[EXCERPT PROVIDED Boundary: Start]
As Australia continues to open up, brands will need to advertise in order to lure consumers back into spending money, according to Deloitte Access Economics.

Deloitte forecast household spending will grow 1.6 per cent in FY22, but advertising spend is key in bolstering this.

“Advertising spend is going to be really important for getting consumers to not just leave the house, but also to open their wallets, especially for service businesses like hospitality, entertainment and travel,” said John O’Mahony, partner at Deloitte Access Economics.

“Businesses cannot rely on pre-pandemic perceptions of their brands – consumers have changed in the past 18 months, in terms of needs and outlook, and advertising needs to reflect that.”

Advertising works. It’s also great for the economy. Deloitte’s study, ‘Ad Pays’, found that each dollar spent on advertising lifted the Australian economy by $3. Deloitte also predict ad spending will lift to pre-pandemic levels next year.

But multiple global supply chain issues are working together to undo this projection.

As we reported yesterday, ships waiting to offload and load cargo at ports in Los Angeles and Long Beach have reached record levels. There are dozens just floating in waters outside the ports that have been there for weeks. Over a hundred ships are waiting to offload cargo.

This is impacting American consumer spending, with manufacturers and retailers unable to move goods in and out of the United States.
[EXCERPT PROVIDED Boundary: End]
[PROVIDED MATERIAL Boundary: Start]
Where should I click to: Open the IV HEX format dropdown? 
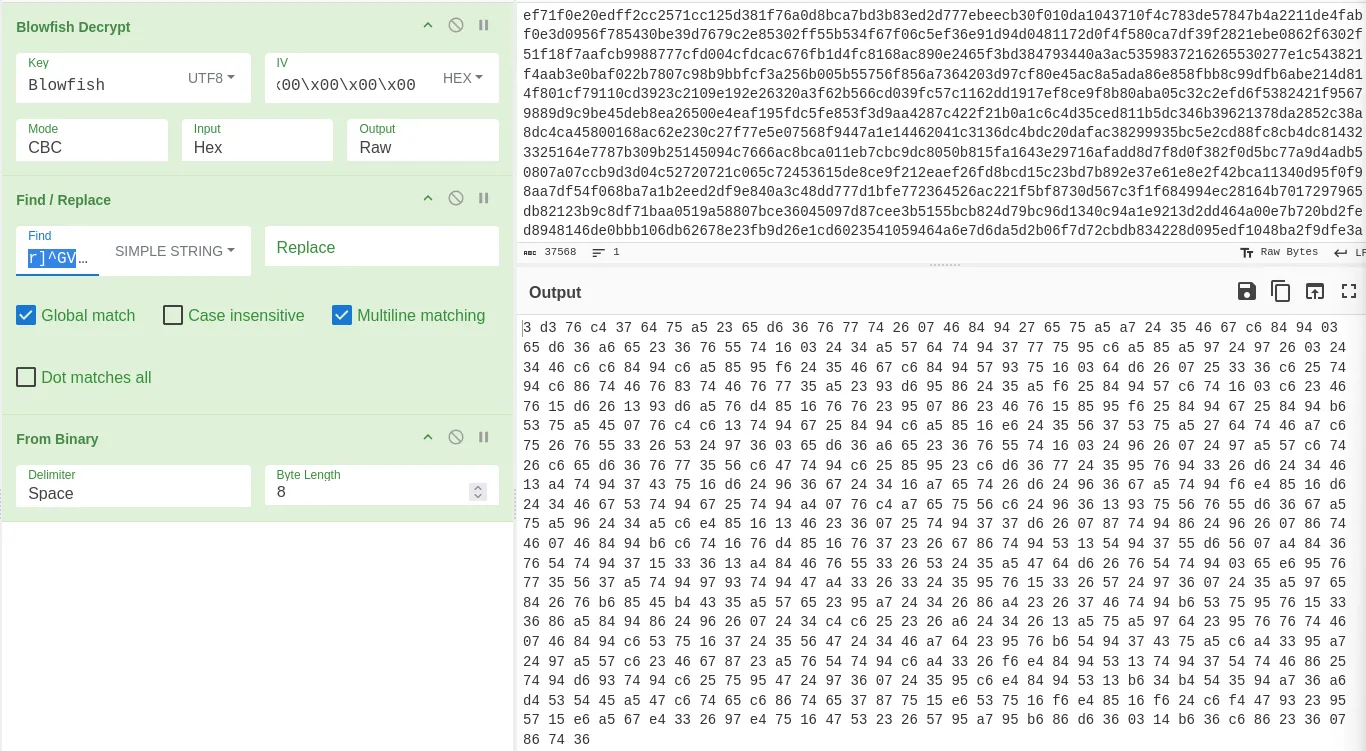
[PROVIDED MATERIAL Boundary: End]
COMPLETE THE FOLLOWING
A - Please rewrite the article on advertising and consumer spending starting at "Deloitte forecast household" and ending at "undo this projection.", replacing "consumers" with "shoppers".
B - Write the next part of the article on advertising and consumer spending, picking up after its final sentence.

ANSWERS TO THE EXERCISES
A -
Deloitte forecast household spending will grow 1.6 per cent in FY22, but advertising spend is key in bolstering this.

“Advertising spend is going to be really important for getting shoppers to not just leave the house, but also to open their wallets, especially for service businesses like hospitality, entertainment and travel,” said John O’Mahony, partner at Deloitte Access Economics.

“Businesses cannot rely on pre-pandemic perceptions of their brands – shoppers have changed in the past 18 months, in terms of needs and outlook, and advertising needs to reflect that.”

Advertising works. It’s also great for the economy. Deloitte’s study, ‘Ad Pays’, found that each dollar spent on advertising lifted the Australian economy by $3. Deloitte also predict ad spending will lift to pre-pandemic levels next year.

But multiple global supply chain issues are working together to undo this projection.

B -
If these companies can’t get their products to market, they won’t advertise. This is spilling into the tech world, with giants like Amazon, Facebook, Apple, and Google — who all rely upon advertising dollars — suddenly under strain.

Evan Spiegel , CEO and co-founder of Snapchat sounded the alarm last week during an earnings call.

“Our advertising partners are facing a variety of supply chain interruptions and labor shortages,” he told investors.

“This in turn reduces their short-term appetite to generate additional customer demand through advertising at a time when their businesses are already supply constrained.”

This shortage tips into Australian spending. With iPhone 13 supply expected to be limited in the lead up to Christmas, and usual stocking headliners like the PlayStation 5 still not on Australian shelves a year after release, these are huge companies that won’t be indulging in their usual pre-Christmas advertising splurge.

It took seven years for advertising spend to return to pre-GFC levels after the 2008 crash. Perhaps expecting a bounce back by next year is optimistic.